Assignment. From the listing below, set down exactly the lines between the one holding "Screen dimensions: 491x264" and the one holding "Given: Toggle the paff.ro orange checkbox", inclusive. No other line is wanted.

Data for this task.
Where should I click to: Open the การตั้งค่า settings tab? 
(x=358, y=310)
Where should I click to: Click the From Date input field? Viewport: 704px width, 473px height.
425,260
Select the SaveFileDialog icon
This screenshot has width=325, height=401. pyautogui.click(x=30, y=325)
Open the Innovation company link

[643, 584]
* * *
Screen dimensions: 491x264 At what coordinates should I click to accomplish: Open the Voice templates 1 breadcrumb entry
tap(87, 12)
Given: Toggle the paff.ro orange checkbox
* * *
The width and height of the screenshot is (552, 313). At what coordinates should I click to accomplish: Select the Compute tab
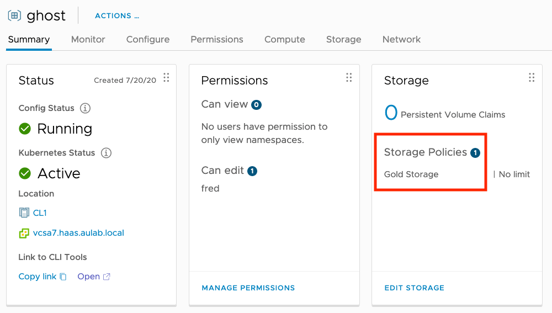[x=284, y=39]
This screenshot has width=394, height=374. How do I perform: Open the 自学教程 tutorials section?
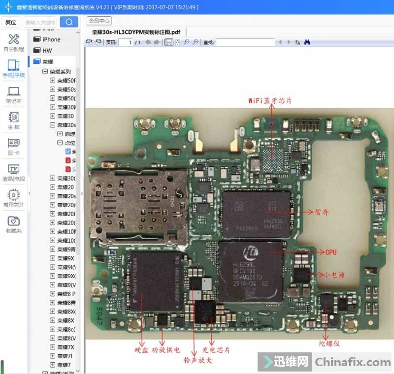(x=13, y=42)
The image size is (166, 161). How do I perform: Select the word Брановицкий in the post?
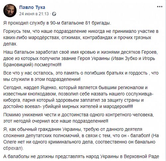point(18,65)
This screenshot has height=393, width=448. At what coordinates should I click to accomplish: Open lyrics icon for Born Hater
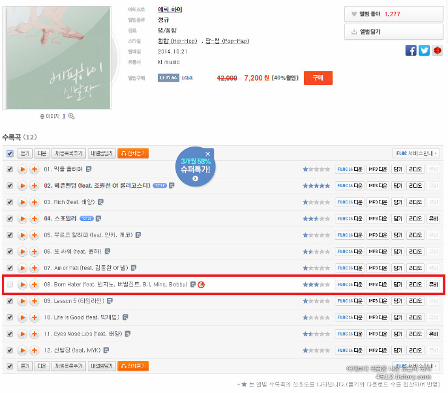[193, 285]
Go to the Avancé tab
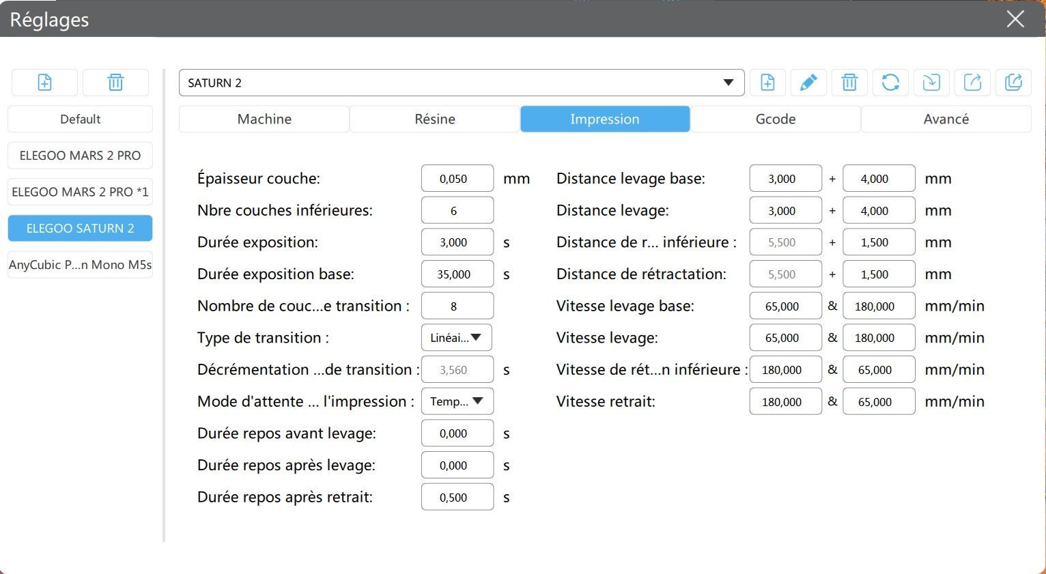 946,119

Reply to the task.
Screen dimensions: 491x264 At what coordinates should I click to accomplish: Open the Voice templates 1 breadcrumb entry
tap(87, 12)
Given: Toggle the paff.ro orange checkbox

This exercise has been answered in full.